We have seen these growing in many nearby parks and recreational areas. I always warn my children and grandchildren to stay away from them because they so closely resemble their very poisonous relatives. Besides, contact can make skin sensitive to the sun and cause irritation.

Posted by: Anne - North Shore, specifically Sugar Loaf Cove
on: 2014-04-24 19:12:09

or could it be giant hog weed?

Posted by: K. Chayka
on: 2014-05-31 17:49:04

As far as we know, giant hogweed is not confirmed in MN. Cow parsnip is common, though

Posted by: Mae - near Lake of the Woods
on: 2014-06-23 16:02:05

I've seen several of these plants, at least I think they are cow parsnips. I thought at first they might be giant hogweed

Posted by: sharon - Lake Vermilion, Tower, Mn.
on: 2014-08-18 19:55:06

This is a beautiful plant. I look forward to it maturing and blooming and then, over night, it is chewed down most likely by the neighborhood deer. I don't touch it as I am concerned about a dermatitis under correct conditions.

Posted by: Beth - Superior Hiking Trail between Hwy 1 and Tettegouche
on: 2015-07-13 08:17:27

They were at least 5 1/2 feet tall.
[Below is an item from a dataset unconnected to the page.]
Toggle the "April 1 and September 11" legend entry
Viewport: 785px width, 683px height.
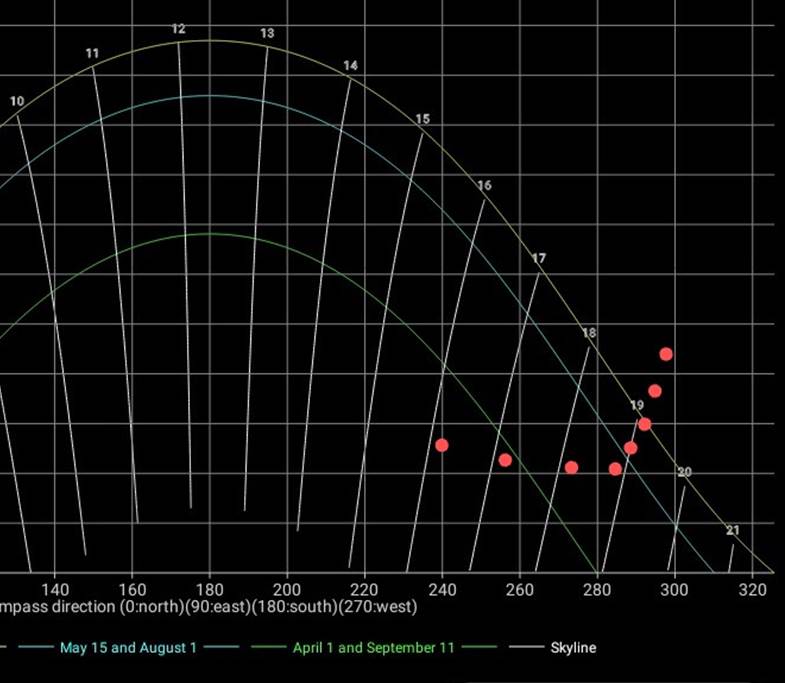373,648
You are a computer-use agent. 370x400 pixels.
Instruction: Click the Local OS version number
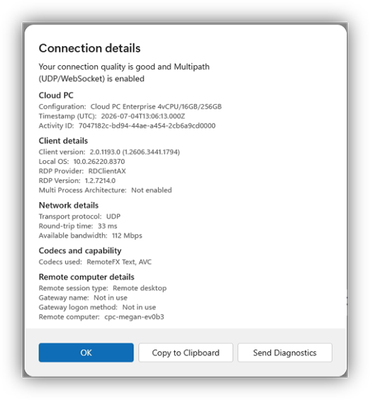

Beautiful. So glad I don't touch wild flowers. I didn't know about the skin irritation this one creates.

Posted by: Carole - Howard Lake
on: 2015-07-20 12:57:28

Cow Parsnips are not as tall as Giant Hogweed. Also, it flowers later. https://www.youtube.com/watch?v=sysmrqw4sEo

Posted by: luciearl - Fairview Township
on: 2017-04-30 20:57:43

I have seen these growing in the ditch. After hearing a baby cub crying in the woods, I wondered what black bears eat in the spring. This was listed as one of the foods. I would like to plant more as the Pillsbury Forest continues to shrink.
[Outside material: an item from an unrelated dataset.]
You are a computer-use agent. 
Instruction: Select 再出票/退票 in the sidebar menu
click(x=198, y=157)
Posted by: Leah B - West Medicine Lake Park, Plymouth
on: 2017-06-27 20:43:54

I noticed quite a few of these plants growing along the trails across the road from West Medicine Lake Park. I was afraid at first that they were Giant Hogweed. After a photo comparison, I can see that it is Cow Parsnip growing near the trail.